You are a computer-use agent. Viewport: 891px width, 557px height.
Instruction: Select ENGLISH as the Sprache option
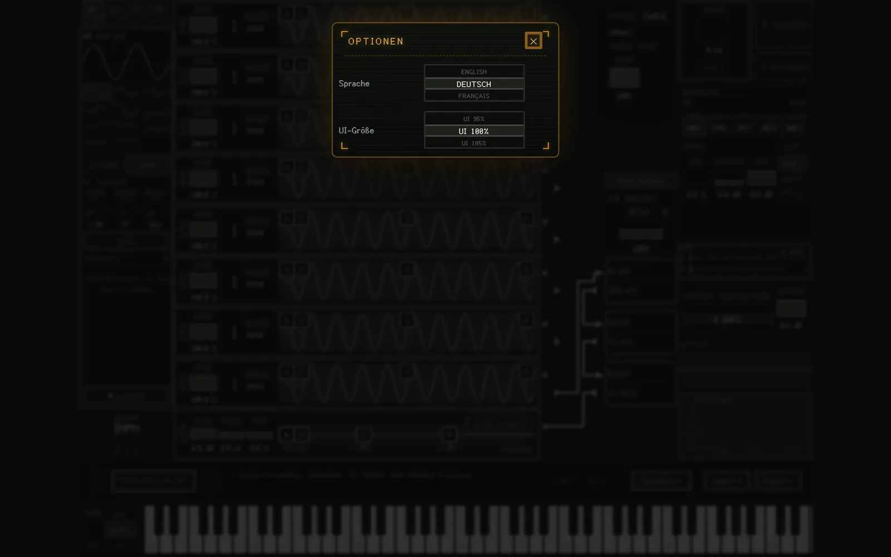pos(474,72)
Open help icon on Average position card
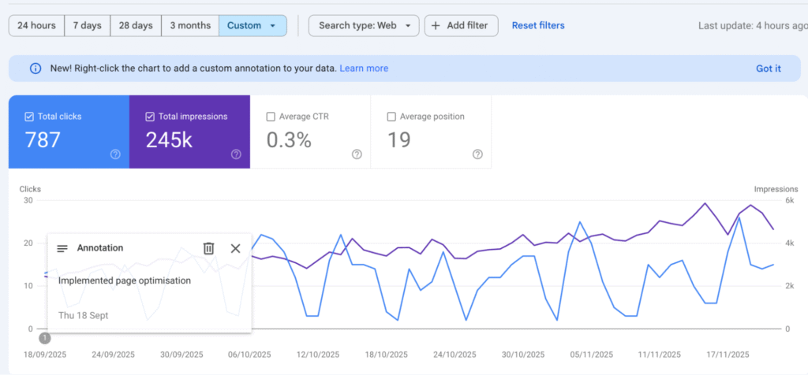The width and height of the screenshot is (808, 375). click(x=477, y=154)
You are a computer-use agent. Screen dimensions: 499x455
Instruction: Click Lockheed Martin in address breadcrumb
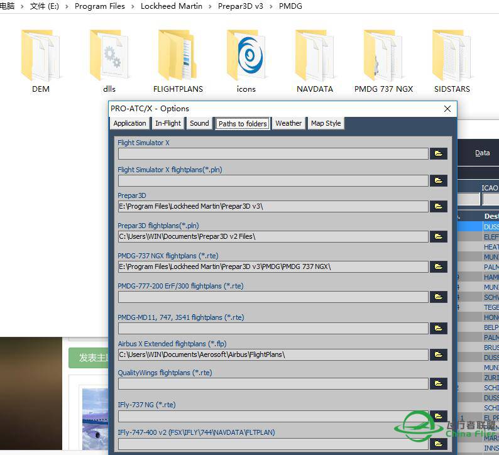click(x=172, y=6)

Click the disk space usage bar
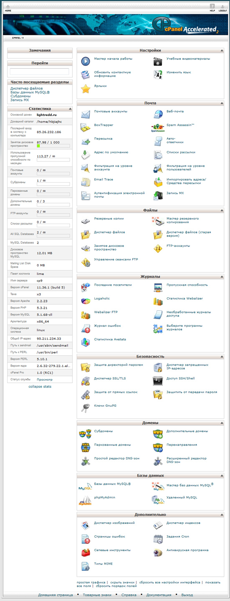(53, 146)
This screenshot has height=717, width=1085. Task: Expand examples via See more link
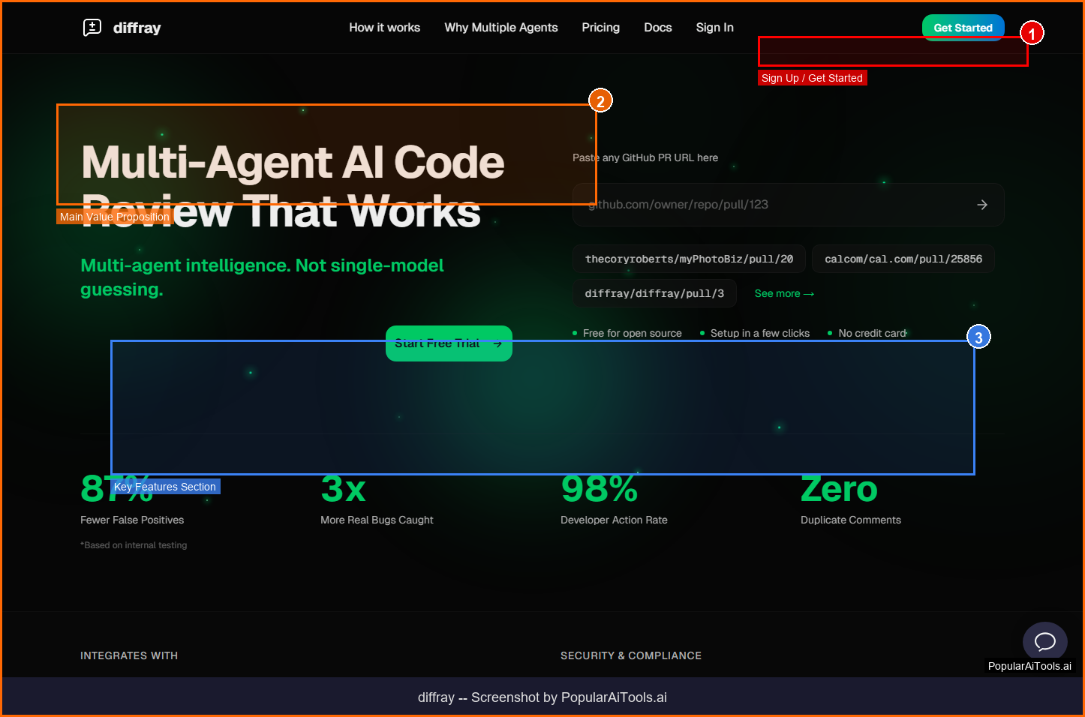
※
• **Problem statement**:
Starting at the line that contains "You are a computer-use agent. Screen", copy the records word for word through their end. Leave the pictures out.

• **Result for this exercise**:
You are a computer-use agent. Screen dimensions: 499x455
Instruction: Click Lockheed Martin in address breadcrumb
click(x=172, y=6)

Click the disk space usage bar
(53, 146)
This screenshot has height=717, width=1085. Task: Expand examples via See more link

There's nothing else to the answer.